DOCUMENT PASSAGE:
########

Remachinate
Member
You're kind of describing the difference between industry and art. Yes the artist creates what they freely envision while the industry creates what people want/expect. Reason why I think something like Call of Duty or Battlefield should be criticisized for their lack of female soldiers when they already exist in the real world. They are large, industrial franchises, they are the mass produced examples of what people want/expect.
That was basically my point in response to Corto--art is held to a different standard depending on its context within society.
Dragon's Crown is a small group creating a unique vision. It's up to society to decide if it merits becoming an institution.
Unique vision or no, Vanillaware is part of the industry of commercial video games. They don't really get to displace themselves and win that freedom of artistic expression while also marketing the game through the usual channels.
Again, lack of female protagonists, refusal of publishers to allow female leads, female soldiers in modern military games, the industry's treatment of it's female professionals. Going after any sexuality in games is just a small step away from playing morality police.
Those are all relevant issues too. But I'm not saying that no sexuality of any kind belongs in games. There's ways to make it relevant or substantial to the experience. But the clamor over Dragon's Dogma is that its use of sexuality is gratuitous, and without value beyond titillation. Just because it's an homage to an established genre of illustration doesn't alone give the art style merit.
In the gaming industry workplaces. In the news outlets, in the video games studios and in the publishers companies. Let the women be in decision making positions and let them shape the industry. Discussing big juggling boobs is just dancing around the issue.
Isn't it fair to say the latter is a symptom of the issues in the former, one that we can point to in order to diagnose the problem?

########

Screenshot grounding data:
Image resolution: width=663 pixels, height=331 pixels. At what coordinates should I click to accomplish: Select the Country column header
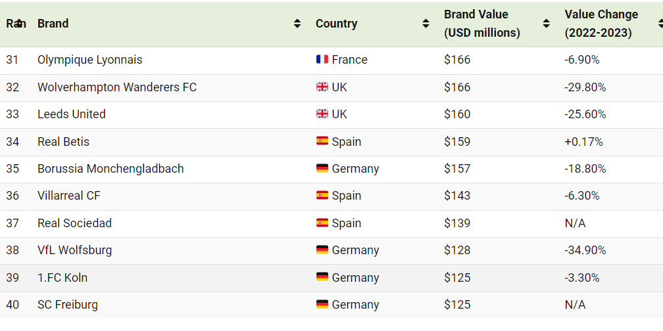(x=337, y=24)
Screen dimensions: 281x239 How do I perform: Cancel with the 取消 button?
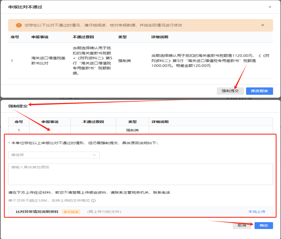(242, 225)
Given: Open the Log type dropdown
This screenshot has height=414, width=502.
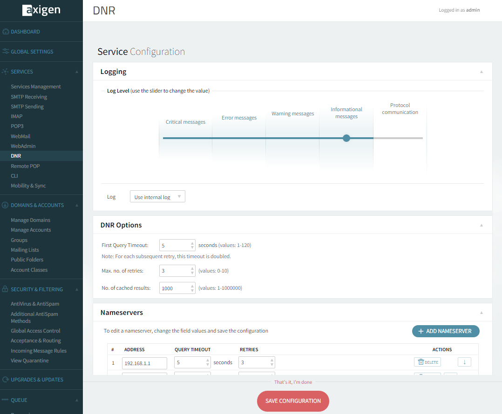Looking at the screenshot, I should (157, 197).
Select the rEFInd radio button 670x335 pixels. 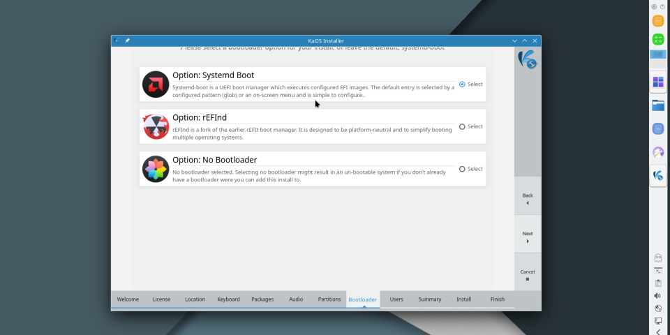coord(462,126)
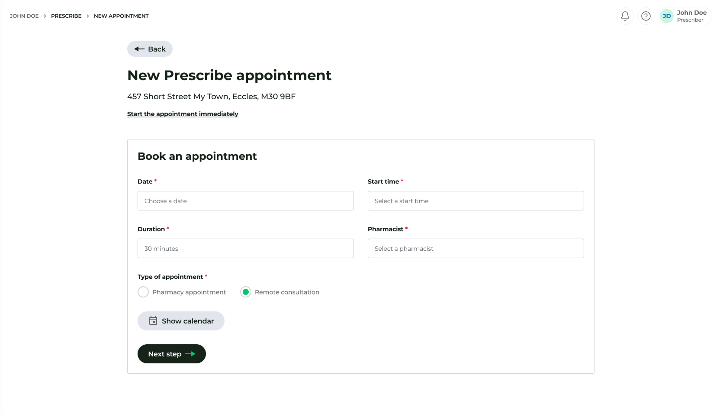The height and width of the screenshot is (414, 726).
Task: Expand the Pharmacist selection dropdown
Action: tap(475, 249)
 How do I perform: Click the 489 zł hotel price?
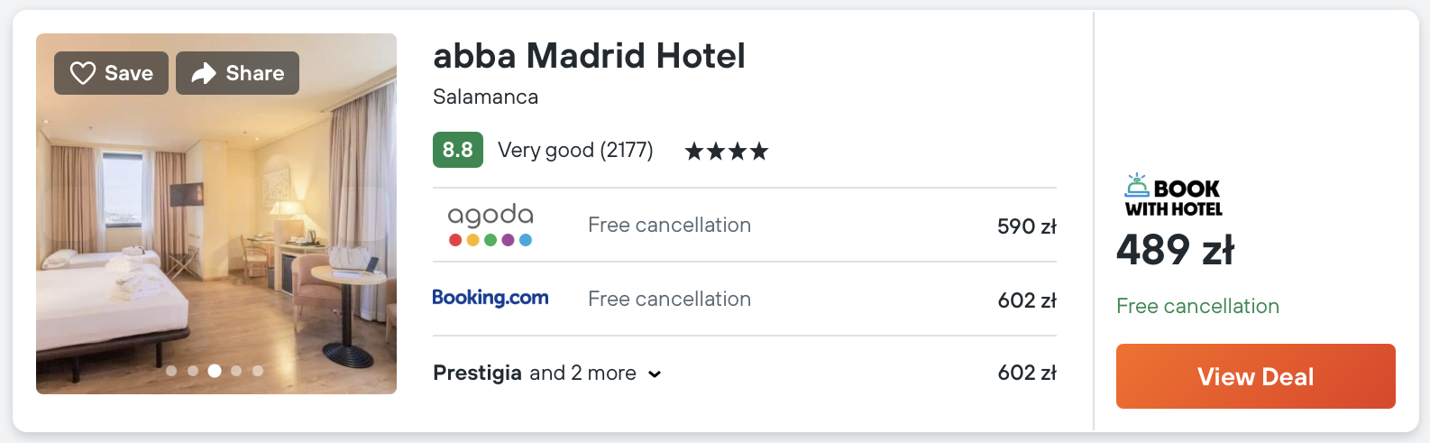(x=1175, y=250)
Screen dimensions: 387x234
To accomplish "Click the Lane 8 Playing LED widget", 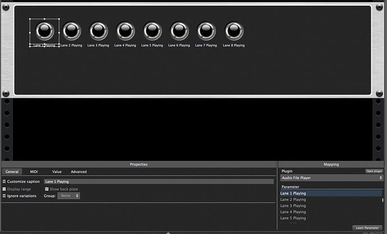I will [x=234, y=31].
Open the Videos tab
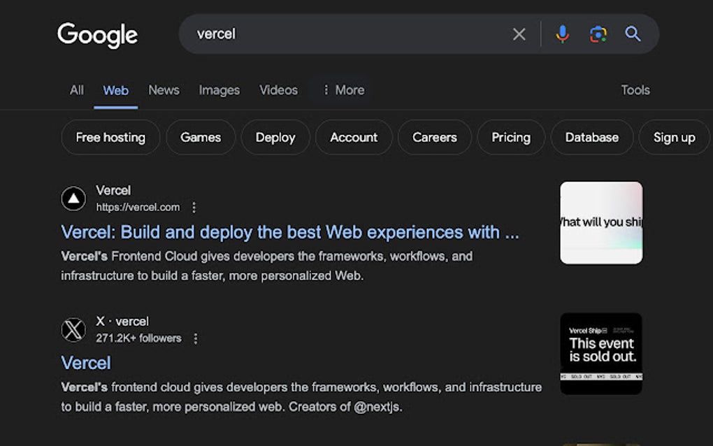 point(278,90)
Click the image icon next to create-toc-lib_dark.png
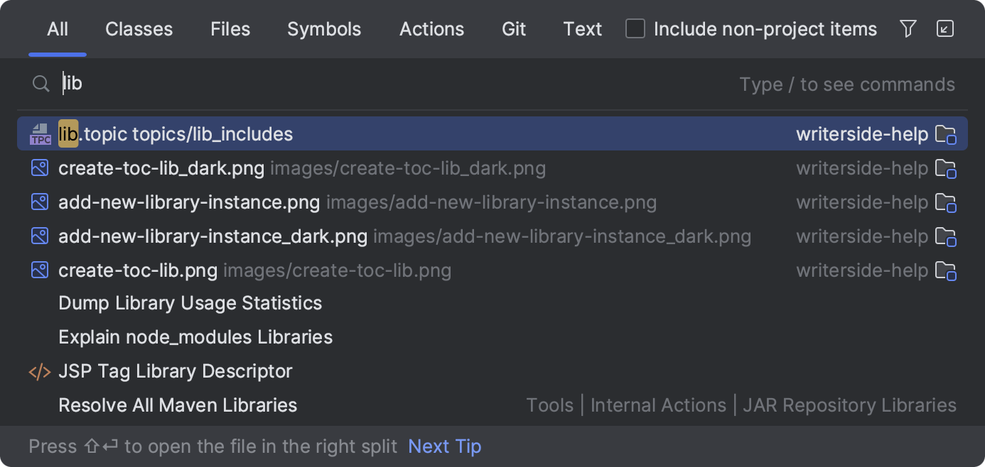The width and height of the screenshot is (985, 467). click(40, 167)
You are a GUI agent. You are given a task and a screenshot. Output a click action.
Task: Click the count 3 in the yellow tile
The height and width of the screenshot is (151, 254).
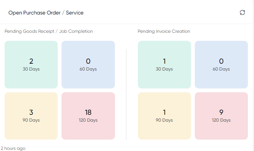31,112
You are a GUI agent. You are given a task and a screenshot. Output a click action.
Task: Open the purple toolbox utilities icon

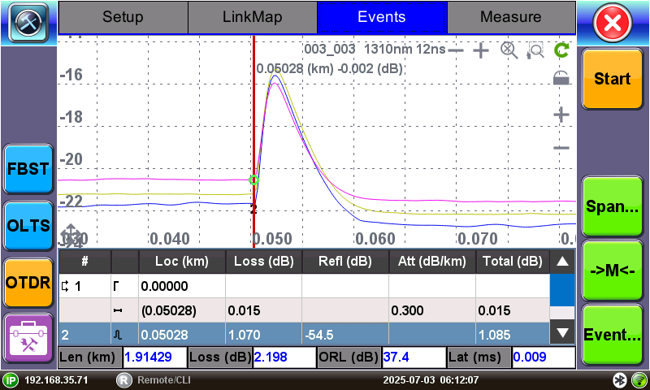click(x=28, y=337)
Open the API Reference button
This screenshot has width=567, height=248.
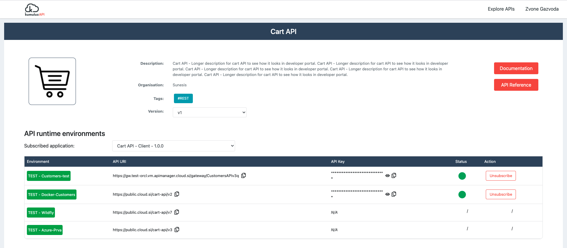pyautogui.click(x=516, y=85)
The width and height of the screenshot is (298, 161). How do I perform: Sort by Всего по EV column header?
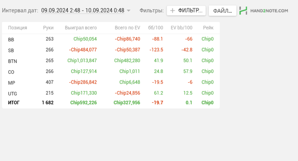coord(127,28)
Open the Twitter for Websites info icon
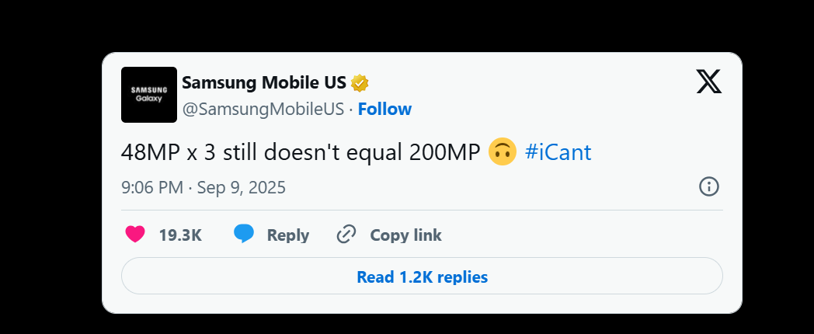The width and height of the screenshot is (814, 334). point(709,186)
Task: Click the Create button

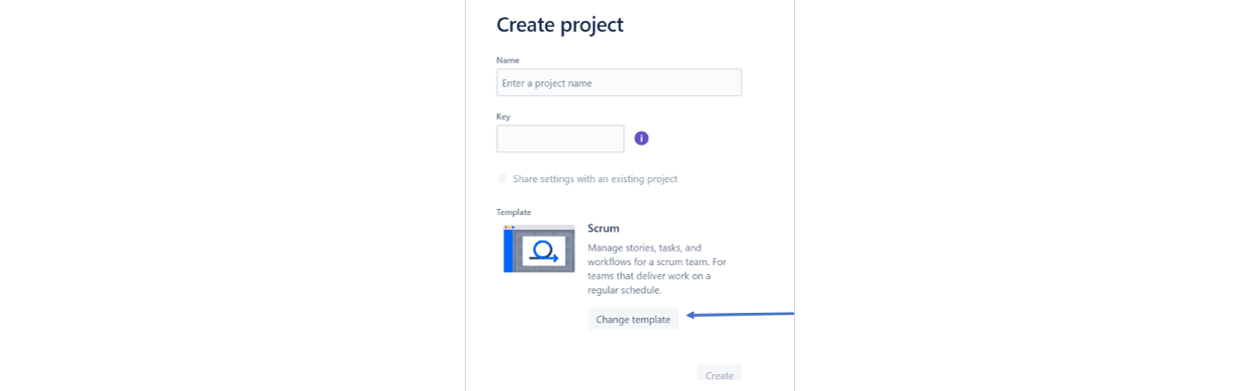Action: 719,375
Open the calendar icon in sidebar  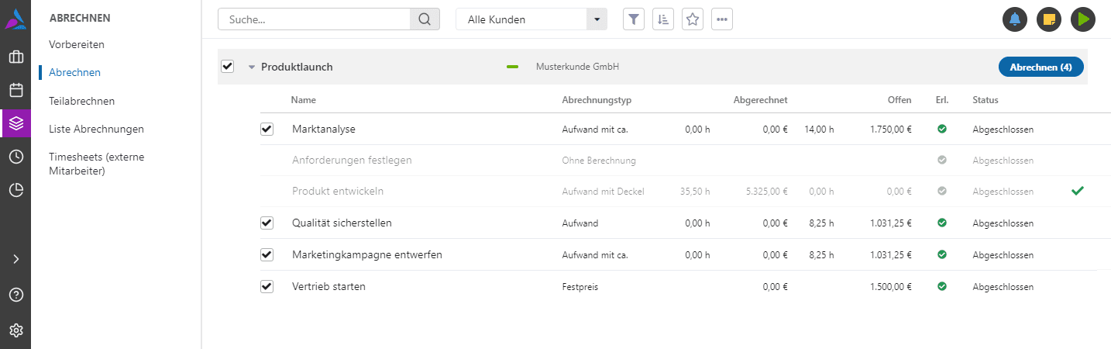[15, 90]
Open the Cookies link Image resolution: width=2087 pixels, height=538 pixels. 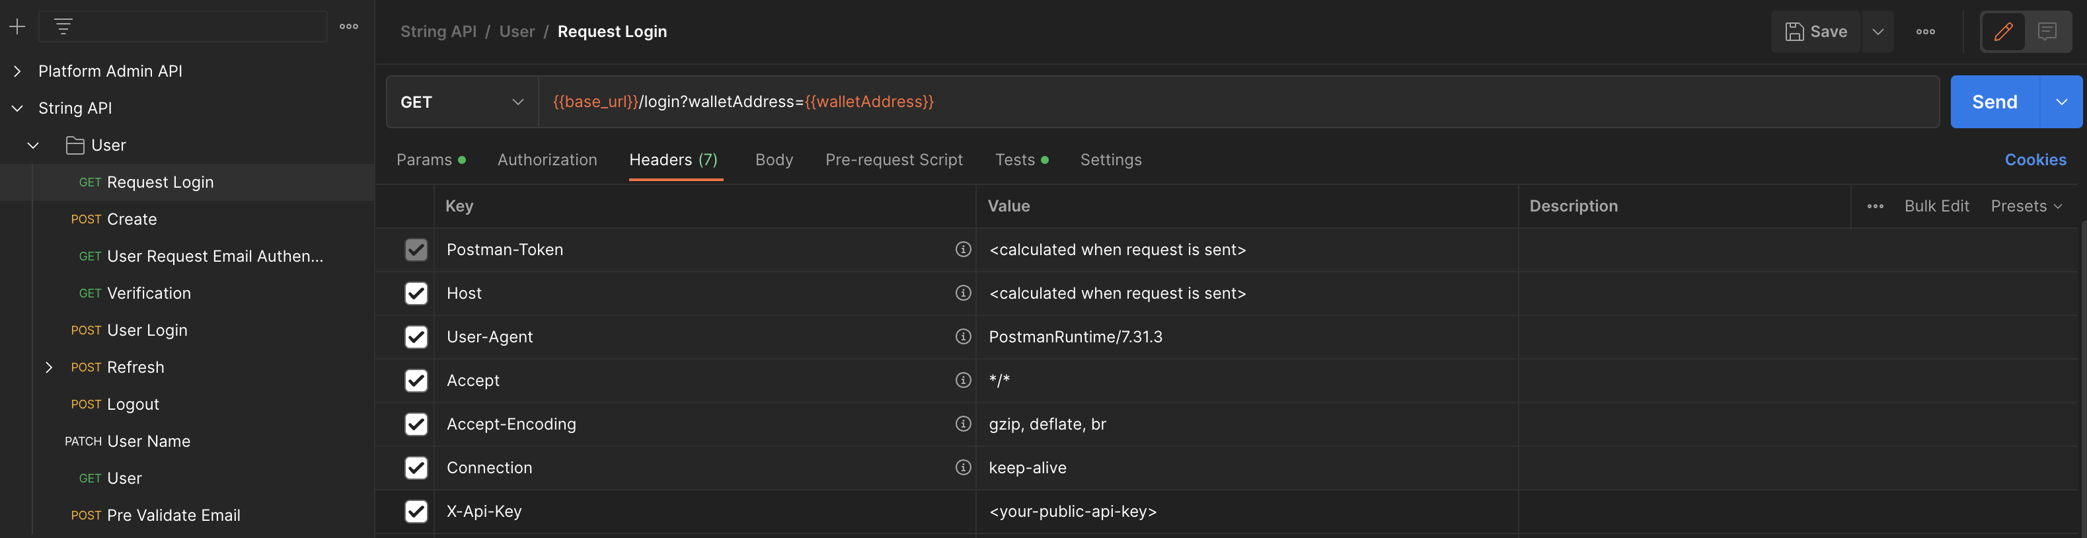[2034, 160]
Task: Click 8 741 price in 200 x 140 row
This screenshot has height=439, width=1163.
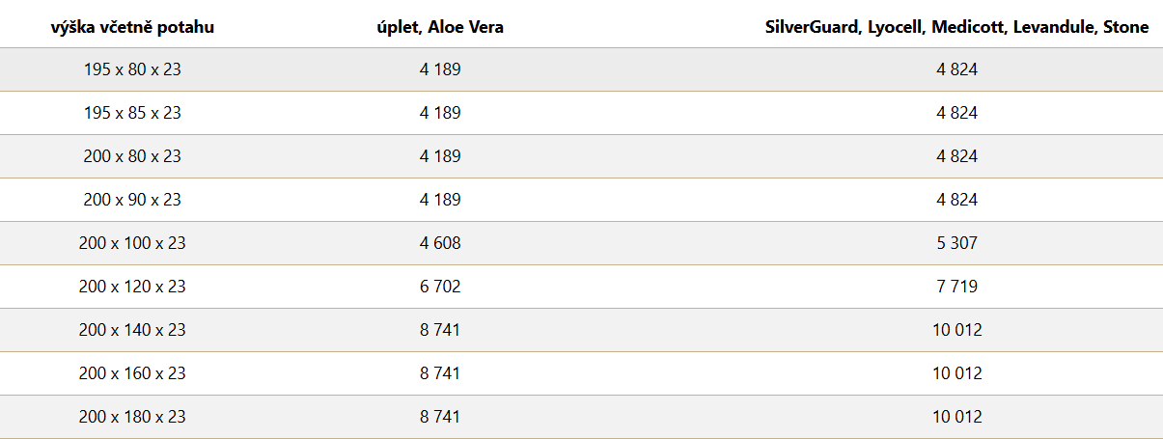Action: [440, 330]
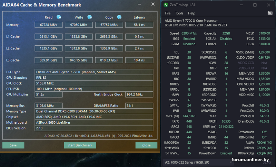Close the AIDA64 window with the X
The image size is (276, 167).
(153, 4)
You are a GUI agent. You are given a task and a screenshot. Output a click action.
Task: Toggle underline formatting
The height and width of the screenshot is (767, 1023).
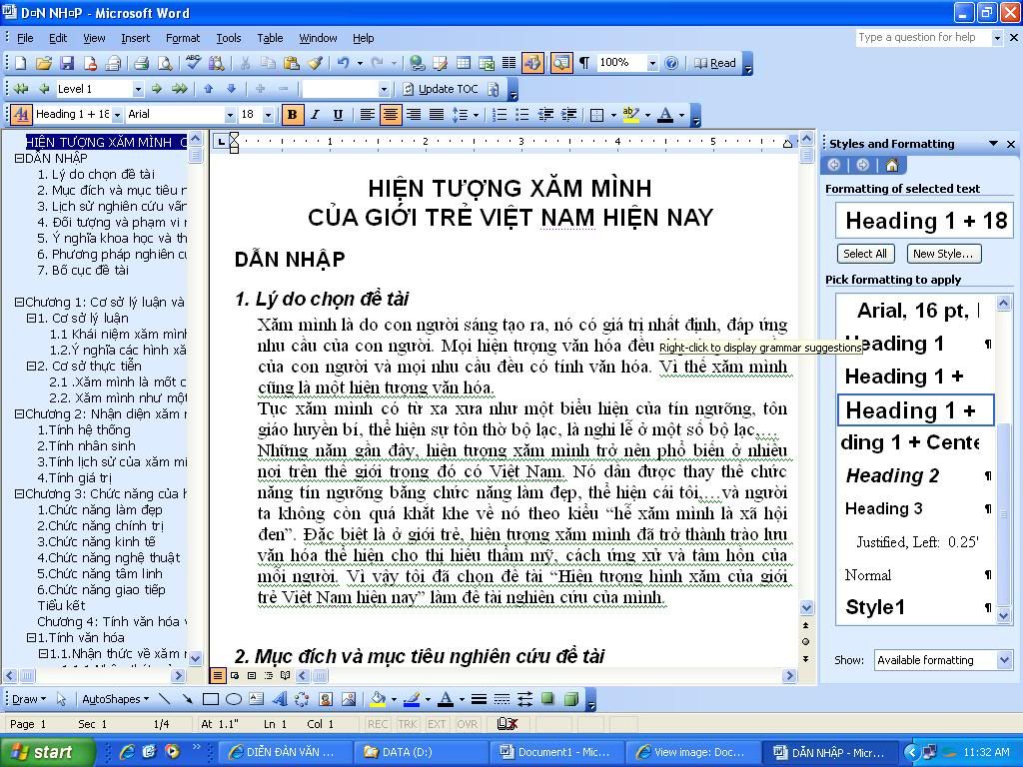pyautogui.click(x=338, y=114)
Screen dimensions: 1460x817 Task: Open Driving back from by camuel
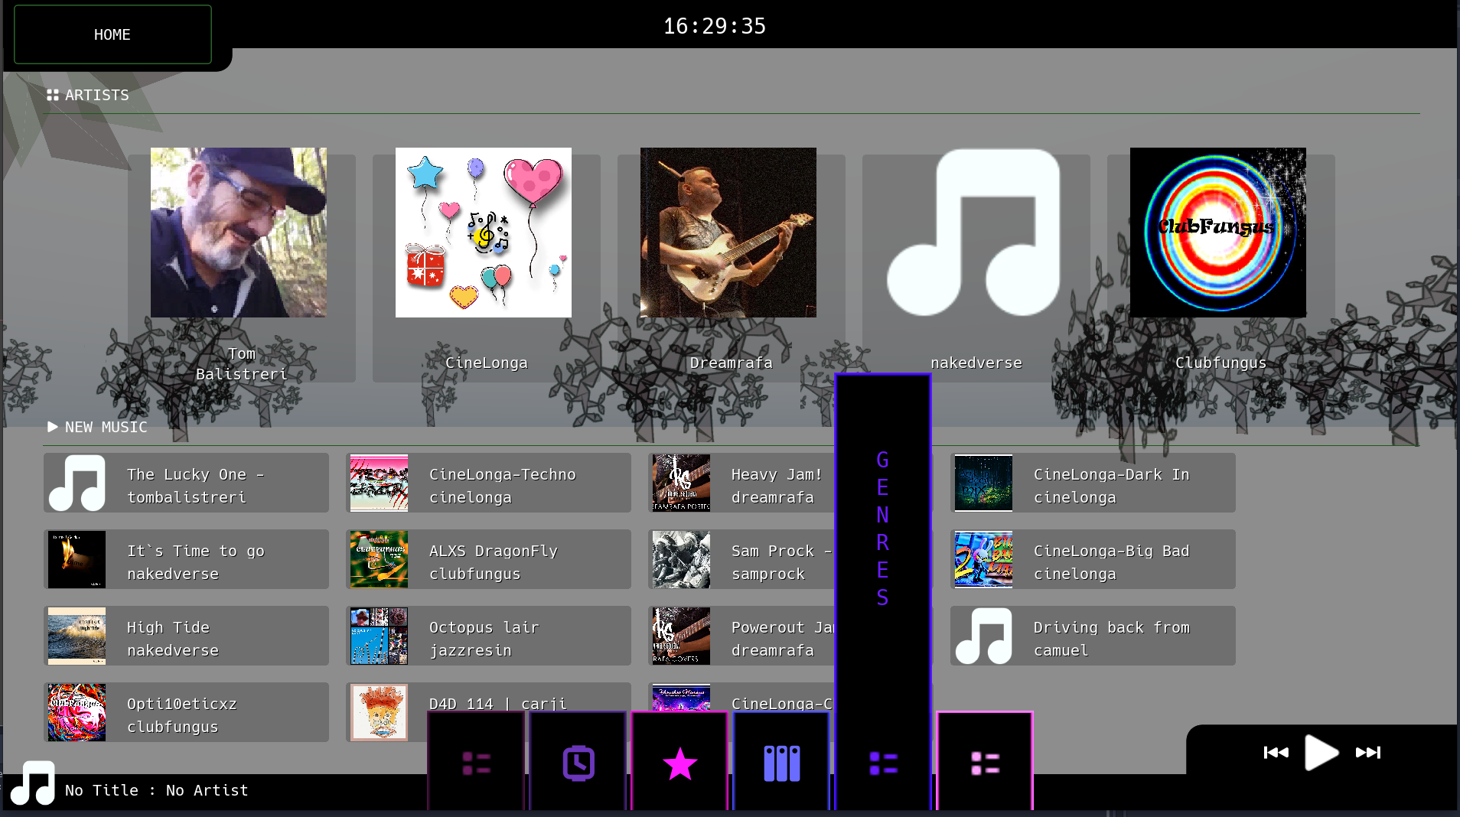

########

TASK INSTRUCTIONS:
A: According to the forum post, which company is part of the industry of commercial video games?
B: Do these statements agree with the forum post? (i) The poster says no sexuality of any kind belongs in games. (ii) Call of Duty and Battlefield are described as large, industrial franchises. (iii) Dragon's Crown is described as the work of a large studio.

SOLUTIONS BELOW:
A: Vanillaware

B:
(i) No: "But I'm not saying that no sexuality of any kind belongs in games."
(ii) Yes: "They are large, industrial franchises"
(iii) No: "Dragon's Crown is a small group creating a unique vision."